• Goal of the exercise: Your answer must be the exact lines from the one holding "You are a computer-use agent." through the end of the entries, with no pictures.

• Extracted data entries:
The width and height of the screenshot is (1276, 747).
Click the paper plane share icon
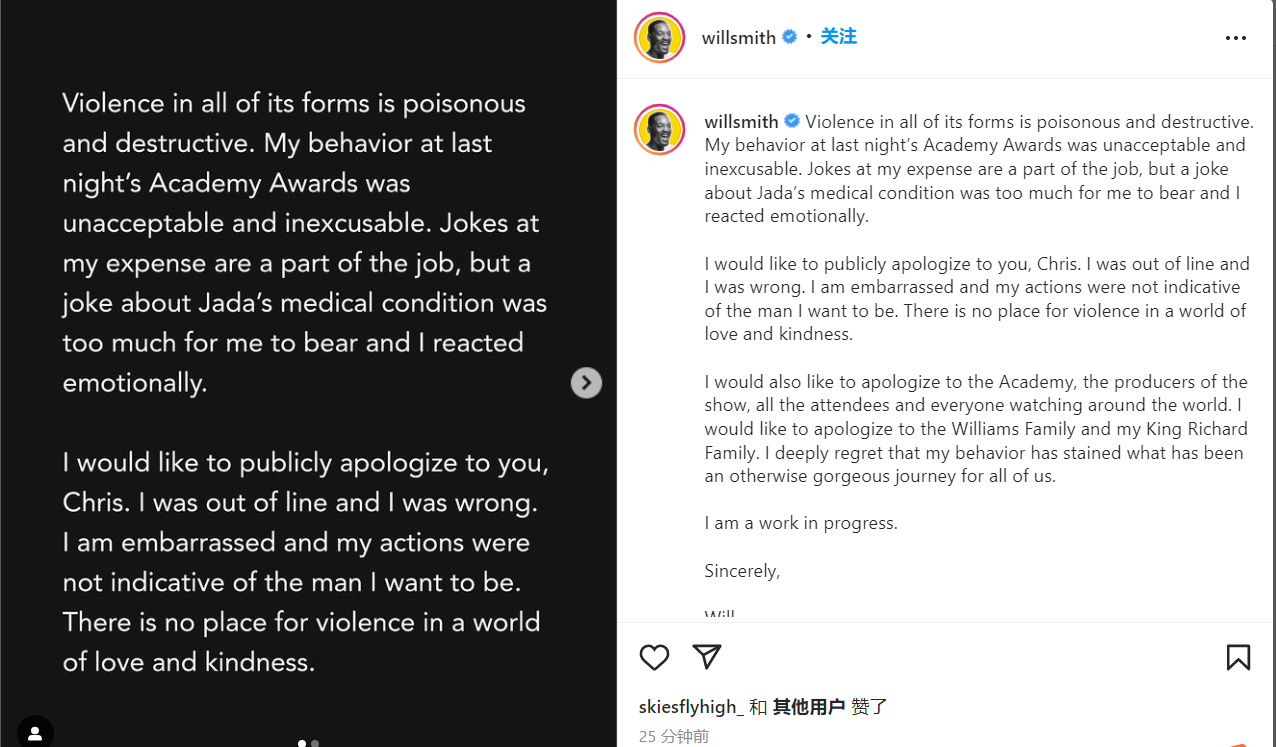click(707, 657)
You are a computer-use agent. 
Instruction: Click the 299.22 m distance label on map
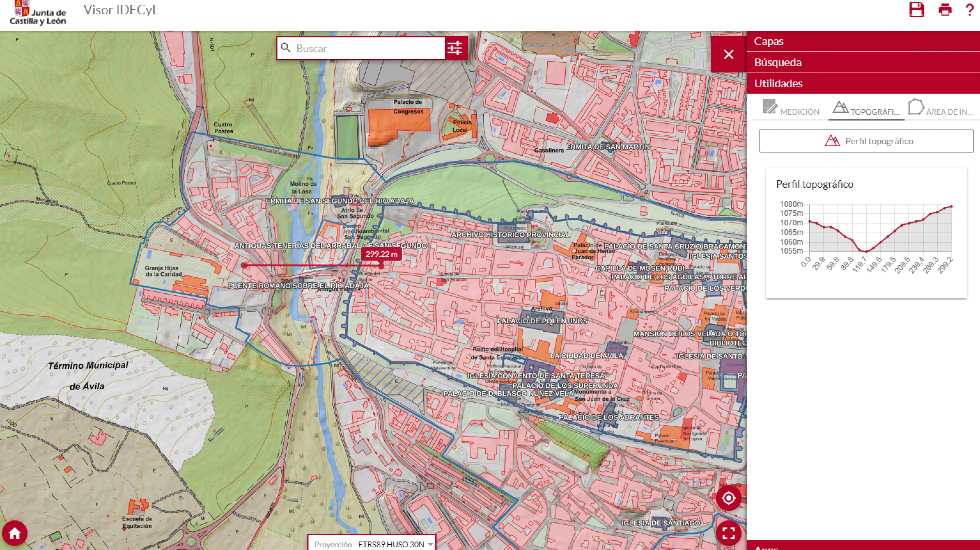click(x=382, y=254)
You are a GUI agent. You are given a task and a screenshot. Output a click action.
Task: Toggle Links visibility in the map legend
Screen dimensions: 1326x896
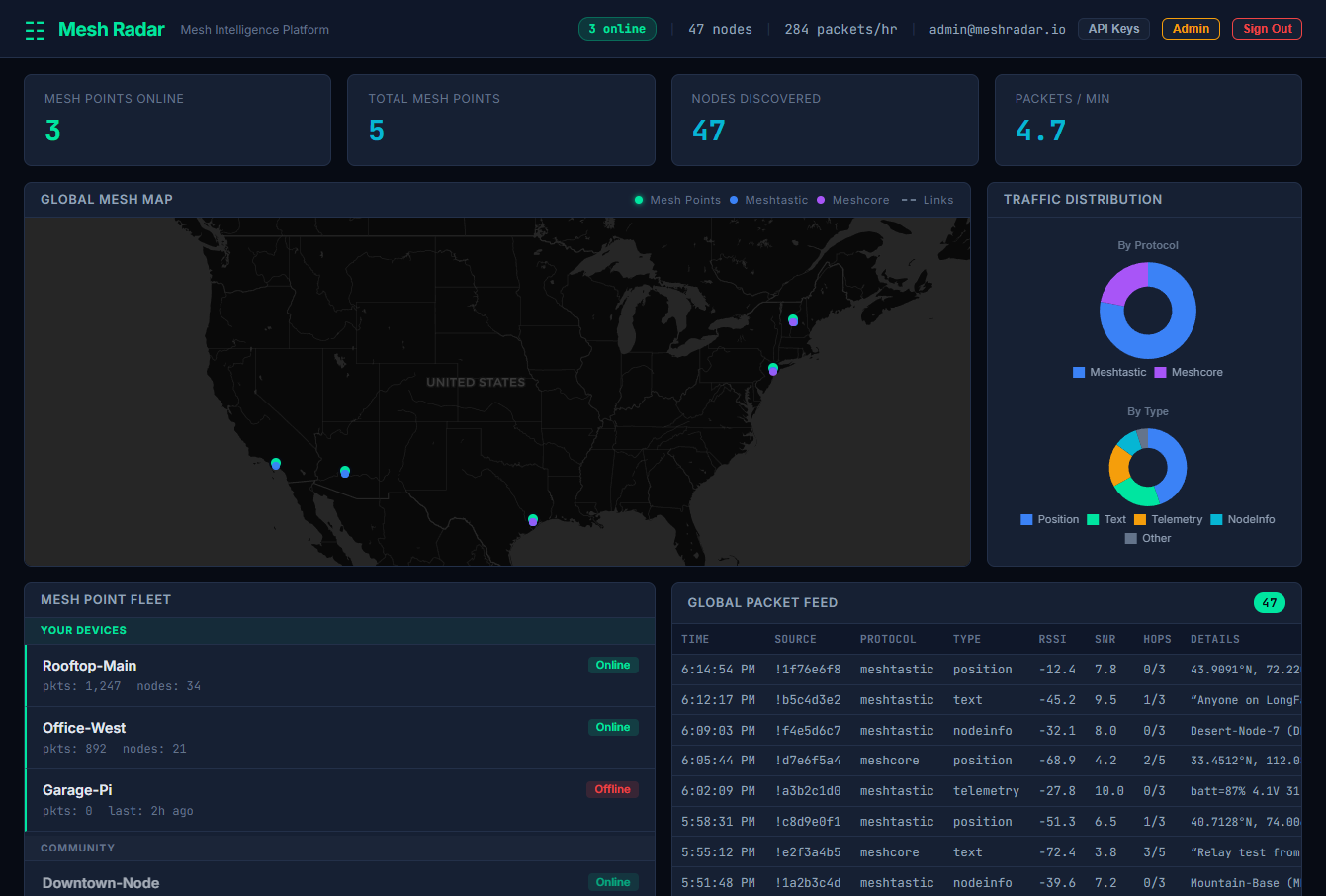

• Task result:
You are a computer-use agent. 
Instruction: Click the 299.22 m distance label on map
click(x=382, y=254)
You are a GUI agent. You are given a task and a screenshot. Output a click action.
Task: Toggle Links visibility in the map legend
Screen dimensions: 1326x896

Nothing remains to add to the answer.